Data provided:
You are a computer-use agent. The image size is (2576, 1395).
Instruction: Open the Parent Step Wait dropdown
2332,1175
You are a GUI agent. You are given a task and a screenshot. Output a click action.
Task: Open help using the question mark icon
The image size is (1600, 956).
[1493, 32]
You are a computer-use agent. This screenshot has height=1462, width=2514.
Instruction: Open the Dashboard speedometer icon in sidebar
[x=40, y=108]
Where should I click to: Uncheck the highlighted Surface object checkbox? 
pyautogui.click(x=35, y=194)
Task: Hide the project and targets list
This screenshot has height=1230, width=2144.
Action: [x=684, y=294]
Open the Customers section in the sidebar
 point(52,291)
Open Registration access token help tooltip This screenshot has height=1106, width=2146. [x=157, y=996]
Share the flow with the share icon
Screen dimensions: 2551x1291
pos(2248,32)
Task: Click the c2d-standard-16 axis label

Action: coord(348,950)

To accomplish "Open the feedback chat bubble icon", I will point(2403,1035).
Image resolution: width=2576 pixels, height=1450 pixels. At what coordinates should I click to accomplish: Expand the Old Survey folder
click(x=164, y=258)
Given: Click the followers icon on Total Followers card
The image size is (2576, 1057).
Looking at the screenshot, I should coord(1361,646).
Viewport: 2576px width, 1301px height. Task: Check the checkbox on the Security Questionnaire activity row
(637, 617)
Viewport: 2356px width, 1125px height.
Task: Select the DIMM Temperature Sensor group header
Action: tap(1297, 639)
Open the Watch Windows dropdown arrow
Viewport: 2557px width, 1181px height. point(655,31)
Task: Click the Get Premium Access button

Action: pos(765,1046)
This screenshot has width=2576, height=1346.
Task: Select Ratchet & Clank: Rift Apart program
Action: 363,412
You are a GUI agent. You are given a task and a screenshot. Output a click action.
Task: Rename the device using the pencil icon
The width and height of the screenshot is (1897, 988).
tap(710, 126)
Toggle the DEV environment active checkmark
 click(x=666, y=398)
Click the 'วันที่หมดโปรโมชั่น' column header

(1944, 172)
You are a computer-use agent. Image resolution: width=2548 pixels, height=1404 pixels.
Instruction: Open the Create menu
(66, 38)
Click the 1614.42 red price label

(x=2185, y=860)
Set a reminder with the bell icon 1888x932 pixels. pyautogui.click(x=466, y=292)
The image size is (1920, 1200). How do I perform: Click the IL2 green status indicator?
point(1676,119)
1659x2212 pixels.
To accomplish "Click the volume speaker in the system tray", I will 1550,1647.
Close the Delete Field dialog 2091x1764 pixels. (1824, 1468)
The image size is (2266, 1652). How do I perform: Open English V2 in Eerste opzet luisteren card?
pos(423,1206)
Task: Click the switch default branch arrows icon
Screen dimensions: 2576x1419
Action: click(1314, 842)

Exercise:
Exact copies of the lines from the one containing "Task: Click the Get Premium Access button" through the end of the listing, both included, are the only thing wanted.

Final answer:
Task: Click the Get Premium Access button

Action: pos(765,1046)
This screenshot has width=2576, height=1346.
Task: Select Ratchet & Clank: Rift Apart program
Action: 363,412
You are a GUI agent. You are given a task and a screenshot. Output a click action.
Task: Rename the device using the pencil icon
The width and height of the screenshot is (1897, 988).
tap(710, 126)
Toggle the DEV environment active checkmark
 click(x=666, y=398)
Click the 'วันที่หมดโปรโมชั่น' column header

(1944, 172)
You are a computer-use agent. Image resolution: width=2548 pixels, height=1404 pixels.
Instruction: Open the Create menu
(66, 38)
Click the 1614.42 red price label

(x=2185, y=860)
Set a reminder with the bell icon 1888x932 pixels. pyautogui.click(x=466, y=292)
The image size is (1920, 1200). How do I perform: Click the IL2 green status indicator?
point(1676,119)
1659x2212 pixels.
To accomplish "Click the volume speaker in the system tray", I will 1550,1647.
Close the Delete Field dialog 2091x1764 pixels. (1824, 1468)
The image size is (2266, 1652). How do I perform: Open English V2 in Eerste opzet luisteren card?
pos(423,1206)
Task: Click the switch default branch arrows icon
Screen dimensions: 2576x1419
Action: click(1314, 842)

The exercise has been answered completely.